Lena grimaced and checked her side. “I’ll be fine so long as I don’t inhale too deeply. A night in my tree and those ribs will be good as new.”
Janice clenched her hands together, clearly trying to stop them from trembling. “I thought dryads were supposed to be flighty and weak. You know, the sex fantasies of Greek mythology.”
Lena smiled and ran her fingers through Janice’s short hair. “I’m a nymph. I’m whatever you want me to be.”
 
Nine years later, Lena twirled a wooden baseball bat in one hand as she strode through Red Rock Park in Tucson. The night air was dry and hot, though for Arizona in May, this was positively mild. Swing set chains clinked in the distance. The park was empty save for a single group gathered at a picnic table.
Three months she had been tracking them. Three months, and eight victims left scattered through the city, brains rotted to mush. She was getting slow.
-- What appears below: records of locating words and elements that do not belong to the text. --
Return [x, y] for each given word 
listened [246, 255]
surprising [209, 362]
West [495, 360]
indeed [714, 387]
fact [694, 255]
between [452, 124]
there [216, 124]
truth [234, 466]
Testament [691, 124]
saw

She smiled as they noticed her. Most were no more human than she was, but they were still men. Their stares warmed her skin, taking in the heavy boots and tight jeans, moving up to the “Plays well with others” T-shirt and the blood-red leather jacket Janice had bought her last year, the one with Animal from
The Muppet Show
on the back. Wisps of brown hair teased the smooth skin of her face.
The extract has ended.